Antoine Pinay, l'homme de confiance - Par Christiane Rimbaud
Né avant l'affaire Dreyfus et mort à la fin du second septennat élyséen de François Mitterrand, Antoine Pinay (1891-1994) fut, avec Pierre Mendès France, le seul président du Conseil de la IVème République à avoir suscité une sympathie et une confiance durables dans l'opinion. Quel que fut leur bord, les chefs d'Etat et de gouvernement de la Vème République consulteront régulièrement l'homme qui, par ses initiatives finanncières, économiques et diplomatiques avant 1958, mais aussi et surtout sous la présidence gaullienne, avait redonné prestige et force à la France.

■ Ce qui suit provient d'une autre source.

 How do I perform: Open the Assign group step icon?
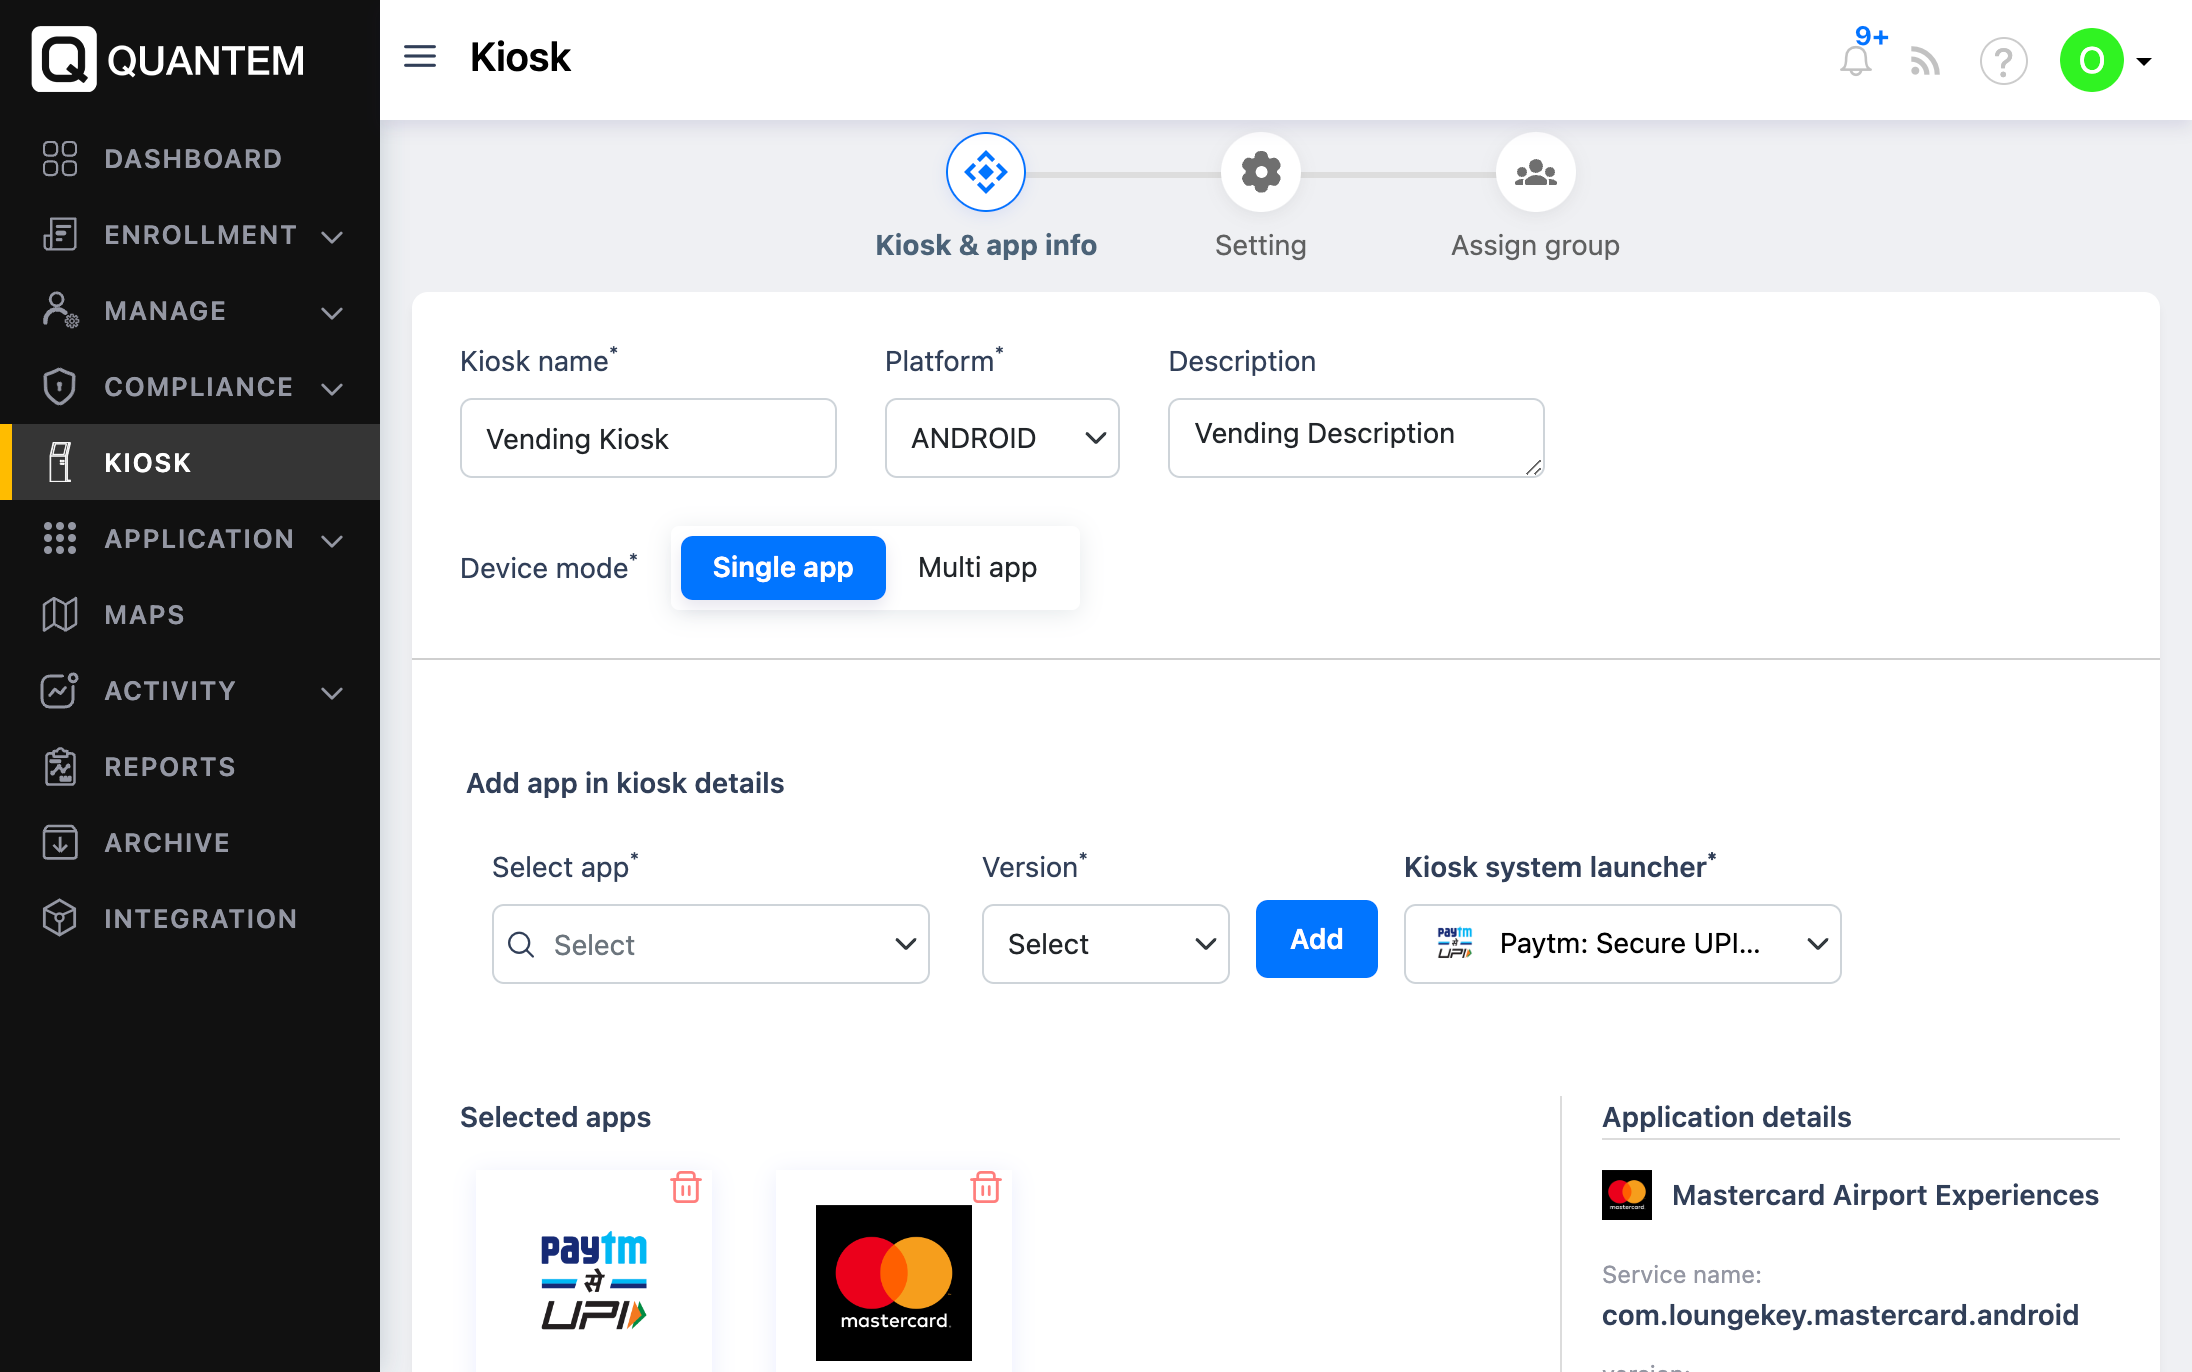coord(1535,173)
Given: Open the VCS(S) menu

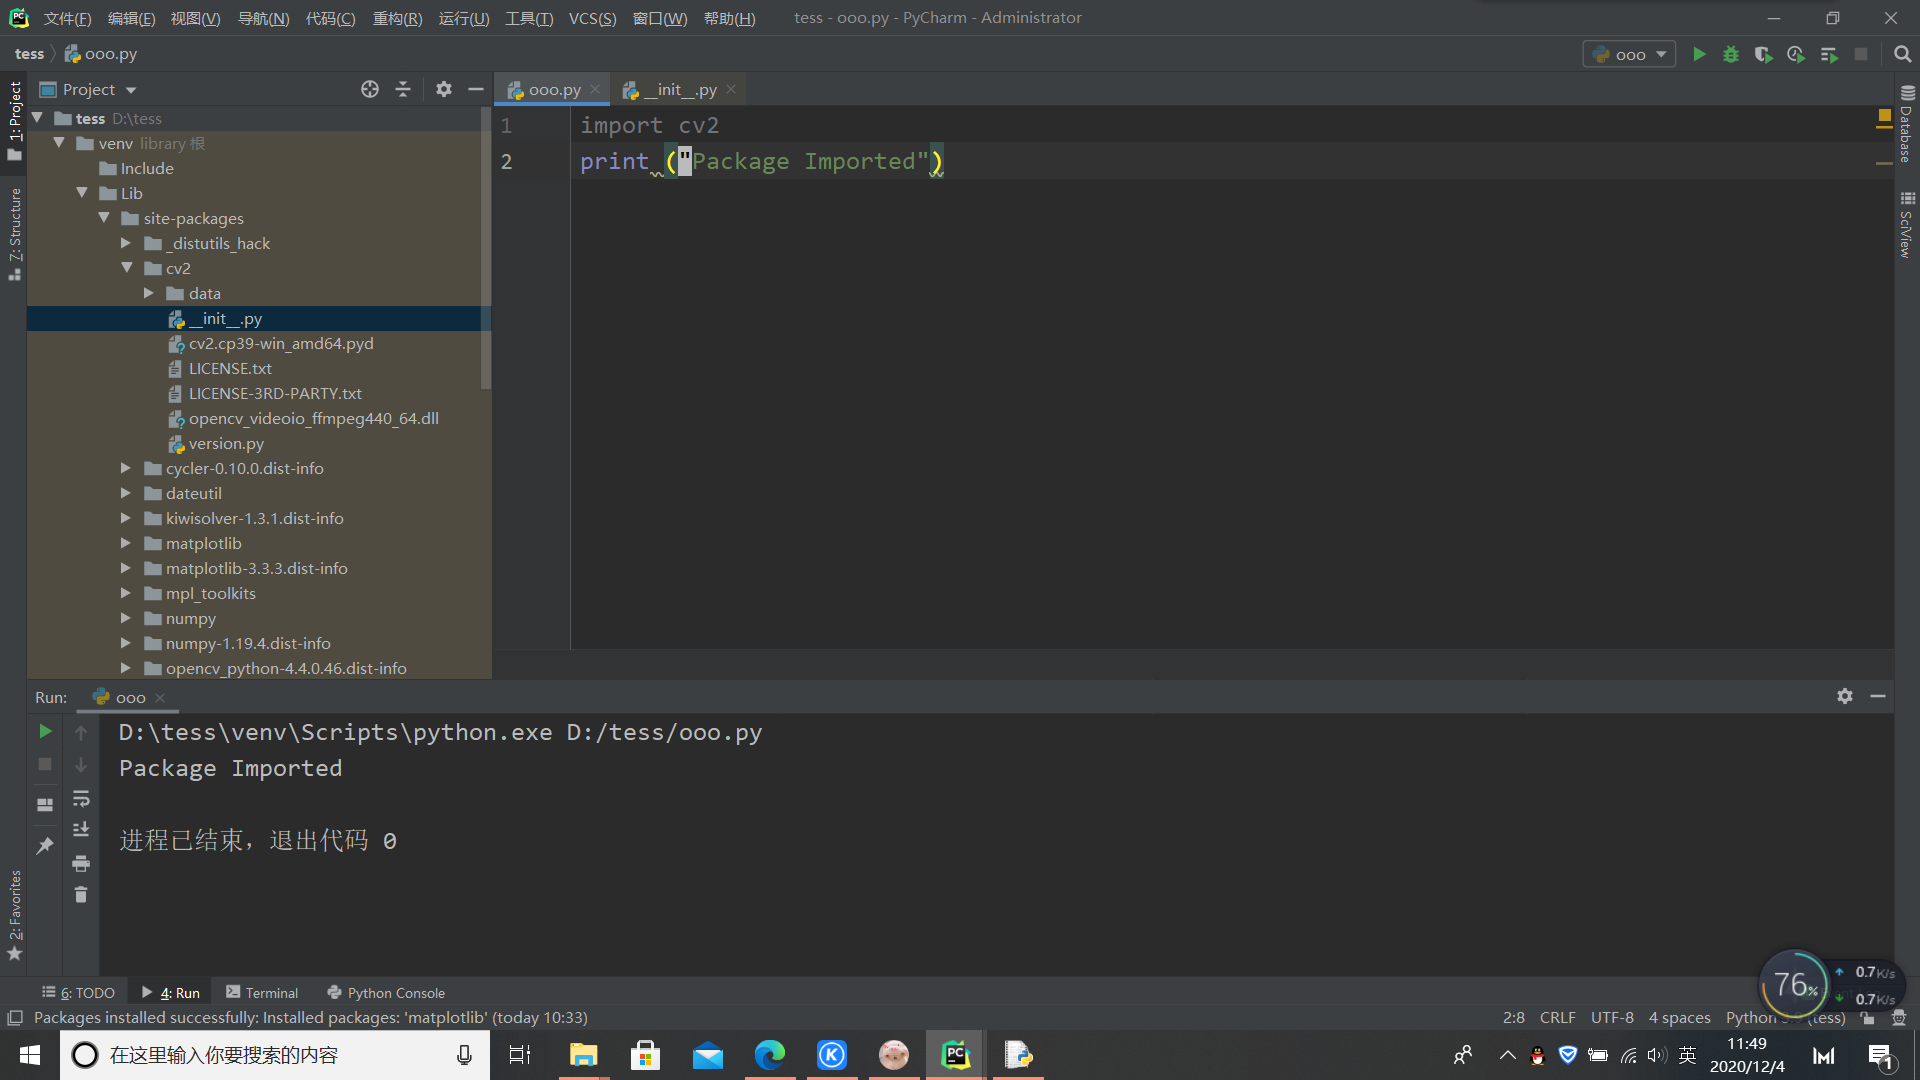Looking at the screenshot, I should pos(592,18).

Incarnant dans un style inédit la figure de "l'homme providentiel" dont la droite française est friande, respecté à gauche, Européen convaincu mais lucide, plus modéré que conservateur, il sut toujours se tenir à l'écart des querelles politiciennes tout en assumant des idées libérales tranchées. Incarnant le "bon sens populaire", jouant sans se forcer la simplicité dans son attitude comme dans sa parole, volontiers didactique et pédagogique, il fut un des rares, ausi, à oser, depuis son propre camp, s'élever publiquement contre de Gaulle.
EXTRAIT
Si ses références restaient à bien des égards celles d'une époque "où l'on portait encore des chapeaux", comme il se plaisait à le souligner avec humour, Antoine Pinay n'incarnait pas seulement une certaine tradition française et ses valeurs d'un autre temps. Modéré plus que conservateur, il avait su, en plus d'une occasion, voir venir le vent et appréhender les grandes évolutions du monde. Son intégrité, la haute idée qu'il se faisait du service de l'Etat et son courage politiique étaient donnés en exemple. Et il continuait à faciner pour avoir détenu, plus que tout autre, la clé de la formule idéale de la réussite politique par excellence: la confiance.